Brian Goldsmith is an associate producer for the CBS Evening News, based in New York.
(AP Photo/Pablo Martinez Monsivais)
As I watched what Al Franken famously called "HANNITY and colmes" after the GOP presidential debate last night, it occurred to me that what I'd just seen was less a debate about the Republican future than a debate about the Republican past. Two of the Big Three both hail from the Bush wing of the Republican Party. They just each represent a different Bush. Temperamentally and ideologically, John McCain and Mitt Romney were as close, and as far, from each other as father and son.

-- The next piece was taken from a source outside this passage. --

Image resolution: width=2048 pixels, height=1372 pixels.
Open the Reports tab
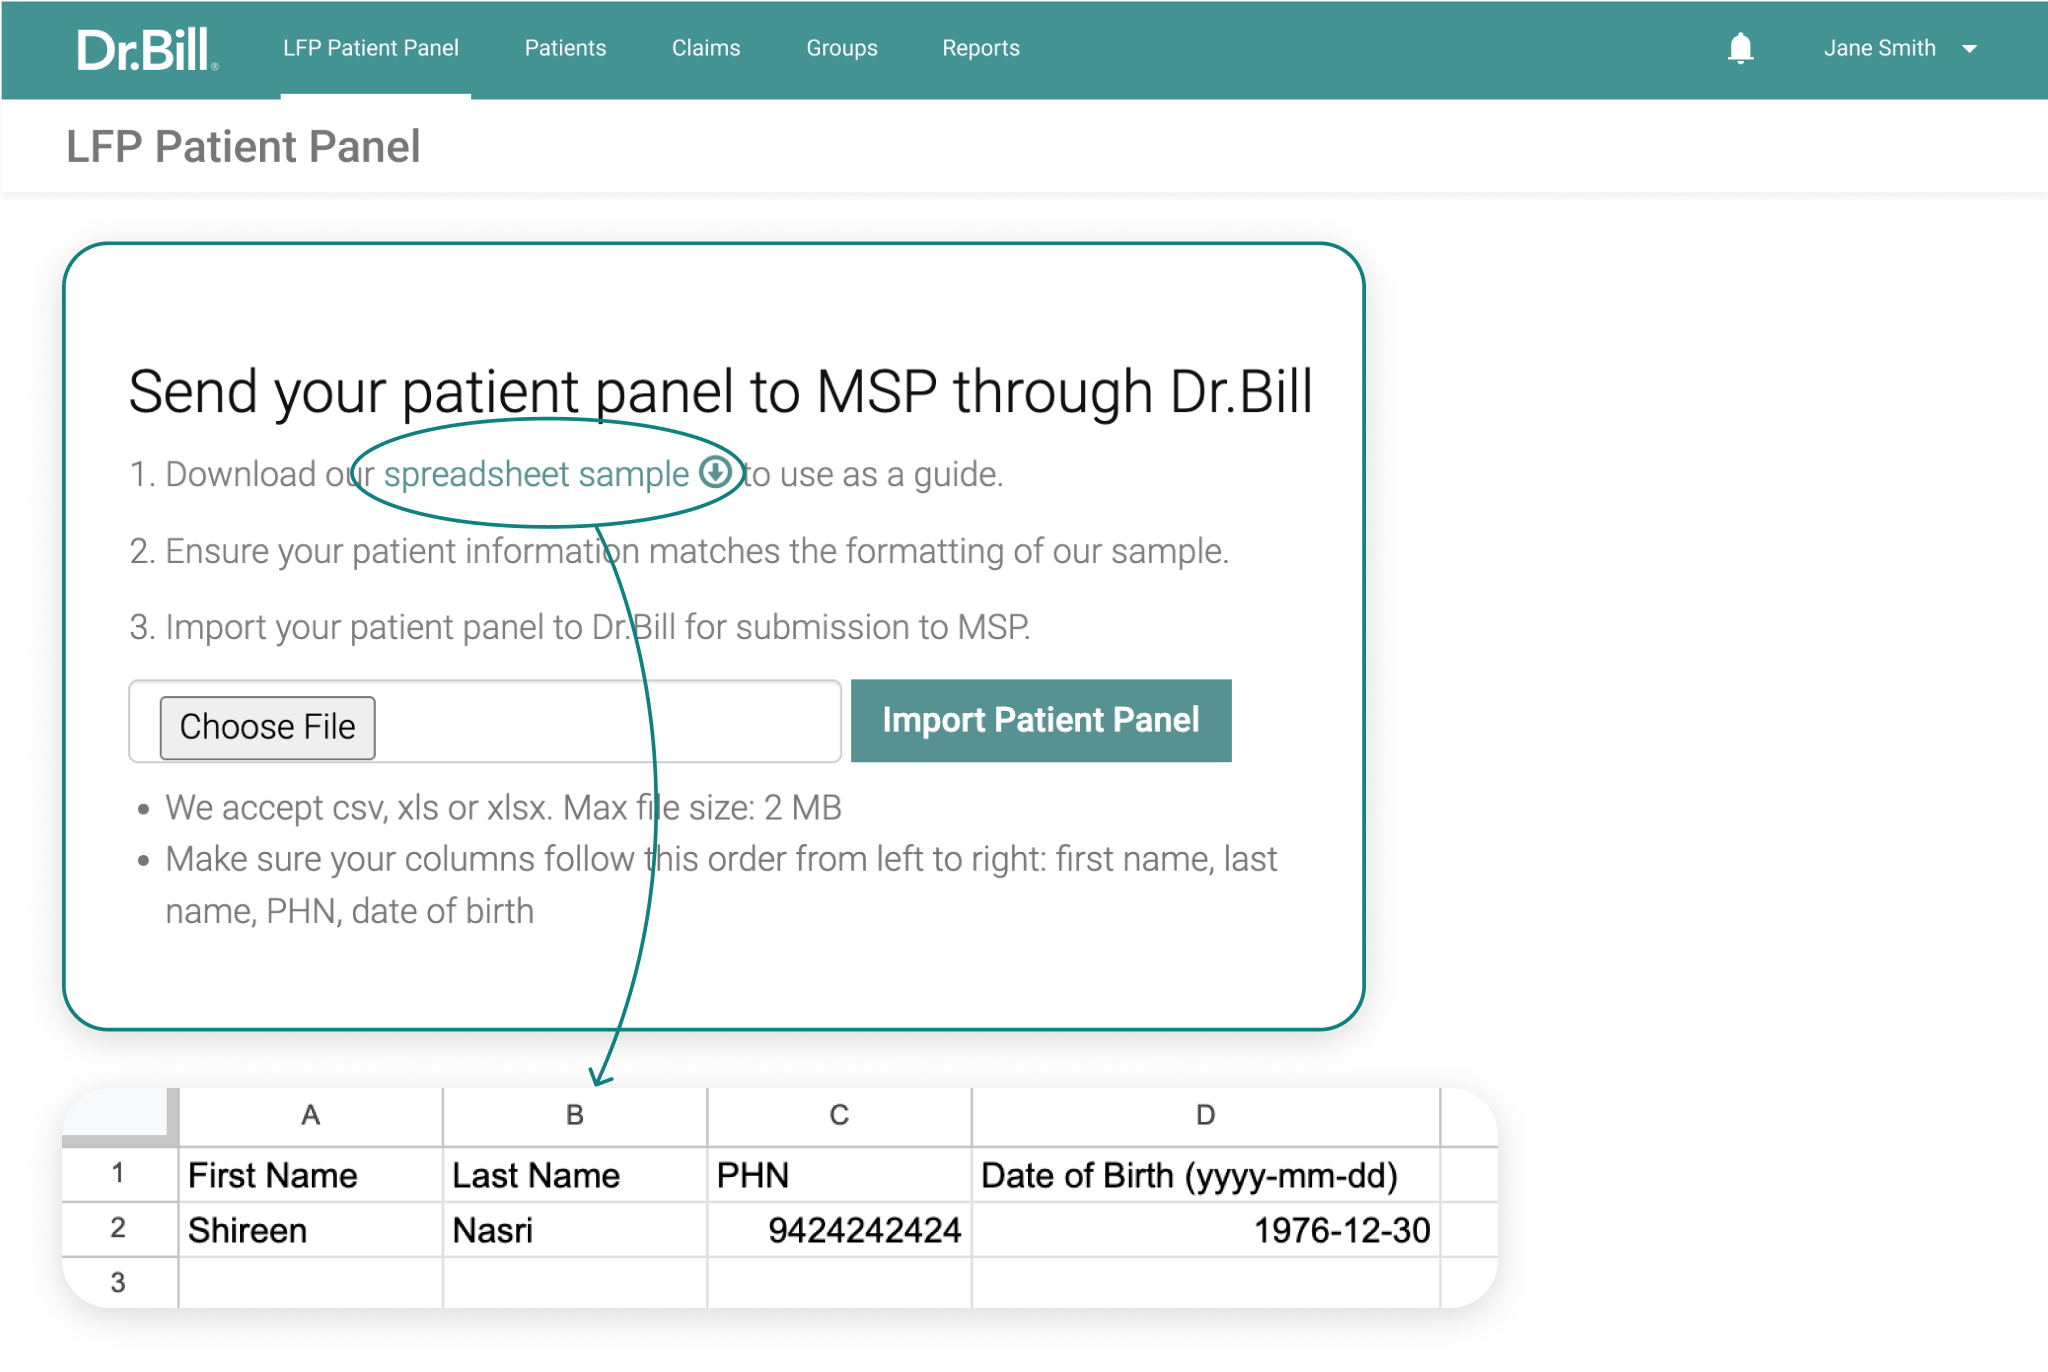(981, 48)
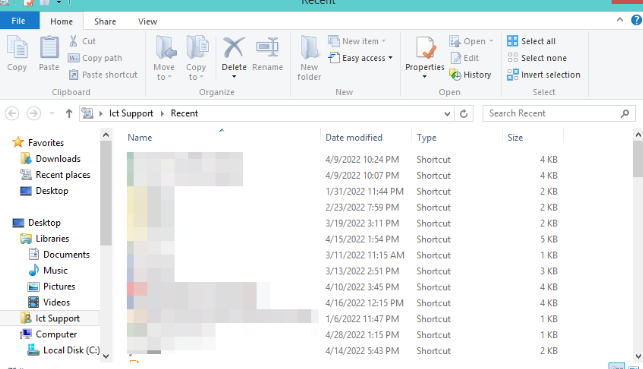Open the History icon in Open group

click(455, 75)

Senator McCain—by emphasizing bipartisanship and the deficit, supporting "comprehensive immigration reform" and campaign finance reform, and opposing "enhanced interrogation" that he equated to torture—stands for the conciliatory, consensus-building politics of George H.W. Bush and James Baker. That doesn't mean he won't attack his opponents; his I-don't-change-my-positions-in-even-numbered-years line sliced like a Ginzu. But it's not his preferred MO, and it usually comes in the form of a counterattack.

Governor Romney—by emphasizing "conservative principles," MBA management, doing whatever it takes to defend America, and cutely but savagely attacking his opponent with buzz words like "amnesty," "sanctity," "Kennedy," and "Feingold"—stands for the divide-and-conquer politics of George W. Bush and Karl Rove. He jumped at the chance to slam McCain—and even his positive message about three legs necessary for the Republican stool (strong families, strong military, strong economy) is an implicit jab at his opponents.

(Rudy Giuliani, by the way, is an interesting amalgam all his own: more hawkish than Wolfowitz on national security, as conservative as Forbes on the economy, but Evan Bayh on social issues. And, as his attempt at an "I paid for this microphone"/"You're no Jack Kennedy" moment with Ron Paul demonstrated, he would be absent from the stage were it not for 9/11.)

The larger question is: Having lost the Congress, having sustained a president with sub-30% approval ratings, having endured war and scandal and disappointment, will Republican primary voters believe now is the time to compromise, or now is the time to fight?